• _What this task involves_: The output must be the data, printed exactly as written.

• _Information given_:
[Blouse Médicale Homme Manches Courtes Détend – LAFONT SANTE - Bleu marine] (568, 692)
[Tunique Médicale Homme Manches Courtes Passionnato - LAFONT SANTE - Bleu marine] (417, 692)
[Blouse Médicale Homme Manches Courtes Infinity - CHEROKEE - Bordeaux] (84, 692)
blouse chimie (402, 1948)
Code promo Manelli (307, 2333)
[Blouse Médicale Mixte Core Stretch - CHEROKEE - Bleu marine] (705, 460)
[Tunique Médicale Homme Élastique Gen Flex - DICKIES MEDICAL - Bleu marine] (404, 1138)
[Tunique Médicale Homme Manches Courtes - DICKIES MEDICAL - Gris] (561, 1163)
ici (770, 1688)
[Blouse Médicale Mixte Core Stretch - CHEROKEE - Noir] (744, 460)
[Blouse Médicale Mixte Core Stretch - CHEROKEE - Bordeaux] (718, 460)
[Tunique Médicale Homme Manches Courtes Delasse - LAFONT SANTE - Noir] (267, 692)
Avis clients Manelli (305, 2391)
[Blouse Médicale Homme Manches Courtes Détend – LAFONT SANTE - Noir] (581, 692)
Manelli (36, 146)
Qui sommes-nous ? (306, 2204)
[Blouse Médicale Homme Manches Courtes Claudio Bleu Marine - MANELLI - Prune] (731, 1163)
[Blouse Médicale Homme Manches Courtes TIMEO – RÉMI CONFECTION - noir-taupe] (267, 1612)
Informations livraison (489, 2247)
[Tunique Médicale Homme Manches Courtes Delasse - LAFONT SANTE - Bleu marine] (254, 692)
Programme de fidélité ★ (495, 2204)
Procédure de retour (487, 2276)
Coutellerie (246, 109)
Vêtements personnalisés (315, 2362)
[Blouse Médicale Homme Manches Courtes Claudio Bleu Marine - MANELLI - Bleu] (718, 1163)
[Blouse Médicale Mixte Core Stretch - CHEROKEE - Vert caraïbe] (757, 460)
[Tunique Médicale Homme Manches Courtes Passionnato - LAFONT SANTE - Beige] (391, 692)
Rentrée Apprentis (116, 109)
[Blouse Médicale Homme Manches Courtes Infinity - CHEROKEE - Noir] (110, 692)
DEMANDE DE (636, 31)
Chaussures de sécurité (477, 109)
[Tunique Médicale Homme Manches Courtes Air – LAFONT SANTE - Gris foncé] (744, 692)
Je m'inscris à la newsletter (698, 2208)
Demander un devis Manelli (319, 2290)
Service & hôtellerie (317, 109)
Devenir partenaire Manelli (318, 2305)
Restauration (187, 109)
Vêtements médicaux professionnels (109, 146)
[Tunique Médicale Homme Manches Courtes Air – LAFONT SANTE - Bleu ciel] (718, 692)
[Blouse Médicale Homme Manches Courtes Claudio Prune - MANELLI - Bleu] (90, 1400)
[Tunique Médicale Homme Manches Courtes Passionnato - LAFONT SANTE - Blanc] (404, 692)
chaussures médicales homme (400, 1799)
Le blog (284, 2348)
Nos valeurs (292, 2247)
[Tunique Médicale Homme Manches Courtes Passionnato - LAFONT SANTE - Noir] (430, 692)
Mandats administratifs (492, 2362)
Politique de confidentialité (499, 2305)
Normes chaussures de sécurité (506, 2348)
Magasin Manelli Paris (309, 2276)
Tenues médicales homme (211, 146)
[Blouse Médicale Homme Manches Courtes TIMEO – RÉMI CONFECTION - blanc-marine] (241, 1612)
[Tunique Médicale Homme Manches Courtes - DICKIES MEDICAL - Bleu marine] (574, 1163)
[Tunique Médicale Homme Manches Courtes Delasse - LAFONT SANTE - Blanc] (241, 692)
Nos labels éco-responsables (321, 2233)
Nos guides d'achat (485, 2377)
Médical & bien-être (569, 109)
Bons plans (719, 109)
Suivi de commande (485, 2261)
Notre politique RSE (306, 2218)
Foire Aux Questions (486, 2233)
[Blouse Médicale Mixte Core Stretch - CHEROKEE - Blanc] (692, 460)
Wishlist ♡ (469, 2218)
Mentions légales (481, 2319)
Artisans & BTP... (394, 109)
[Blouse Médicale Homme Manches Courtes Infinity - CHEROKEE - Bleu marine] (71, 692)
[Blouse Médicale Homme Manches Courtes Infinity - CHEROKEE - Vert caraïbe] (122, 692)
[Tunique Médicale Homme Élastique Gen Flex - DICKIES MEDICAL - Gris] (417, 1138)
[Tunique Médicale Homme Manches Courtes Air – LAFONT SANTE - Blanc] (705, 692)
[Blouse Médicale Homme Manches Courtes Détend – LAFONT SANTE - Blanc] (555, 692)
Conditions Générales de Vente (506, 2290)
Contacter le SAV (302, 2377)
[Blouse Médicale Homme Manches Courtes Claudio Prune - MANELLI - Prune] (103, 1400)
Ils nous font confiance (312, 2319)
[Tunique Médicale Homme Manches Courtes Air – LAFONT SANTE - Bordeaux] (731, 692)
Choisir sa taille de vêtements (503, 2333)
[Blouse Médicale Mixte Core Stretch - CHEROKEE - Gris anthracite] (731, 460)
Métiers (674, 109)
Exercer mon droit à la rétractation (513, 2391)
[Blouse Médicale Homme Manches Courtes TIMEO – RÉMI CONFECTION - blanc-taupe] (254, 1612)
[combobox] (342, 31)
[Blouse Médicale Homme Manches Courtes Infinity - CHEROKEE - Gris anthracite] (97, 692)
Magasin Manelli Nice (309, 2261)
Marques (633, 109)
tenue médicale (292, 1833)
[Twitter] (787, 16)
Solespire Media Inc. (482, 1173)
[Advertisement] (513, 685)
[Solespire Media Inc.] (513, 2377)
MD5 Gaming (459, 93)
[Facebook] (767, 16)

• _Exercise output_:
[Blouse Médicale Homme Manches Courtes Détend – LAFONT SANTE - Bleu marine] (568, 692)
[Tunique Médicale Homme Manches Courtes Passionnato - LAFONT SANTE - Bleu marine] (417, 692)
[Blouse Médicale Homme Manches Courtes Infinity - CHEROKEE - Bordeaux] (84, 692)
blouse chimie (402, 1948)
Code promo Manelli (307, 2333)
[Blouse Médicale Mixte Core Stretch - CHEROKEE - Bleu marine] (705, 460)
[Tunique Médicale Homme Élastique Gen Flex - DICKIES MEDICAL - Bleu marine] (404, 1138)
[Tunique Médicale Homme Manches Courtes - DICKIES MEDICAL - Gris] (561, 1163)
ici (770, 1688)
[Blouse Médicale Mixte Core Stretch - CHEROKEE - Noir] (744, 460)
[Blouse Médicale Mixte Core Stretch - CHEROKEE - Bordeaux] (718, 460)
[Tunique Médicale Homme Manches Courtes Delasse - LAFONT SANTE - Noir] (267, 692)
Avis clients Manelli (305, 2391)
[Blouse Médicale Homme Manches Courtes Détend – LAFONT SANTE - Noir] (581, 692)
Manelli (36, 146)
Qui sommes-nous ? (306, 2204)
[Blouse Médicale Homme Manches Courtes Claudio Bleu Marine - MANELLI - Prune] (731, 1163)
[Blouse Médicale Homme Manches Courtes TIMEO – RÉMI CONFECTION - noir-taupe] (267, 1612)
Informations livraison (489, 2247)
[Tunique Médicale Homme Manches Courtes Delasse - LAFONT SANTE - Bleu marine] (254, 692)
Programme de fidélité ★ (495, 2204)
Procédure de retour (487, 2276)
Coutellerie (246, 109)
Vêtements personnalisés (315, 2362)
[Blouse Médicale Homme Manches Courtes Claudio Bleu Marine - MANELLI - Bleu] (718, 1163)
[Blouse Médicale Mixte Core Stretch - CHEROKEE - Vert caraïbe] (757, 460)
[Tunique Médicale Homme Manches Courtes Passionnato - LAFONT SANTE - Beige] (391, 692)
Rentrée Apprentis (116, 109)
[Blouse Médicale Homme Manches Courtes Infinity - CHEROKEE - Noir] (110, 692)
DEMANDE DE (636, 31)
Chaussures de sécurité (477, 109)
[Tunique Médicale Homme Manches Courtes Air – LAFONT SANTE - Gris foncé] (744, 692)
Je m'inscris à la newsletter (698, 2208)
Demander un devis Manelli (319, 2290)
Service & hôtellerie (317, 109)
Devenir partenaire Manelli (318, 2305)
Restauration (187, 109)
Vêtements médicaux professionnels (109, 146)
[Tunique Médicale Homme Manches Courtes Air – LAFONT SANTE - Bleu ciel] (718, 692)
[Blouse Médicale Homme Manches Courtes Claudio Prune - MANELLI - Bleu] (90, 1400)
[Tunique Médicale Homme Manches Courtes Passionnato - LAFONT SANTE - Blanc] (404, 692)
chaussures médicales homme (400, 1799)
Le blog (284, 2348)
Nos valeurs (292, 2247)
[Tunique Médicale Homme Manches Courtes Passionnato - LAFONT SANTE - Noir] (430, 692)
Mandats administratifs (492, 2362)
Politique de confidentialité (499, 2305)
Normes chaussures de sécurité (506, 2348)
Magasin Manelli Paris (309, 2276)
Tenues médicales homme (211, 146)
[Blouse Médicale Homme Manches Courtes TIMEO – RÉMI CONFECTION - blanc-marine] (241, 1612)
[Tunique Médicale Homme Manches Courtes - DICKIES MEDICAL - Bleu marine] (574, 1163)
[Tunique Médicale Homme Manches Courtes Delasse - LAFONT SANTE - Blanc] (241, 692)
Nos labels éco-responsables (321, 2233)
Nos guides d'achat (485, 2377)
Médical & bien-être (569, 109)
Bons plans (719, 109)
Suivi de commande (485, 2261)
Notre politique RSE (306, 2218)
Foire Aux Questions (486, 2233)
[Blouse Médicale Mixte Core Stretch - CHEROKEE - Blanc] (692, 460)
Wishlist ♡ (469, 2218)
Mentions légales (481, 2319)
Artisans & BTP... (394, 109)
[Blouse Médicale Homme Manches Courtes Infinity - CHEROKEE - Bleu marine] (71, 692)
[Blouse Médicale Homme Manches Courtes Infinity - CHEROKEE - Vert caraïbe] (122, 692)
[Tunique Médicale Homme Élastique Gen Flex - DICKIES MEDICAL - Gris] (417, 1138)
[Tunique Médicale Homme Manches Courtes Air – LAFONT SANTE - Blanc] (705, 692)
[Blouse Médicale Homme Manches Courtes Détend – LAFONT SANTE - Blanc] (555, 692)
Conditions Générales de Vente (506, 2290)
Contacter le SAV (302, 2377)
[Blouse Médicale Homme Manches Courtes Claudio Prune - MANELLI - Prune] (103, 1400)
Ils nous font confiance (312, 2319)
[Tunique Médicale Homme Manches Courtes Air – LAFONT SANTE - Bordeaux] (731, 692)
Choisir sa taille de vêtements (503, 2333)
[Blouse Médicale Mixte Core Stretch - CHEROKEE - Gris anthracite] (731, 460)
Métiers (674, 109)
Exercer mon droit à la rétractation (513, 2391)
[Blouse Médicale Homme Manches Courtes TIMEO – RÉMI CONFECTION - blanc-taupe] (254, 1612)
[combobox] (342, 31)
[Blouse Médicale Homme Manches Courtes Infinity - CHEROKEE - Gris anthracite] (97, 692)
Magasin Manelli Nice (309, 2261)
Marques (633, 109)
tenue médicale (292, 1833)
[Twitter] (787, 16)
Solespire Media Inc. (482, 1173)
[Advertisement] (513, 685)
[Solespire Media Inc.] (513, 2377)
MD5 Gaming (459, 93)
[Facebook] (767, 16)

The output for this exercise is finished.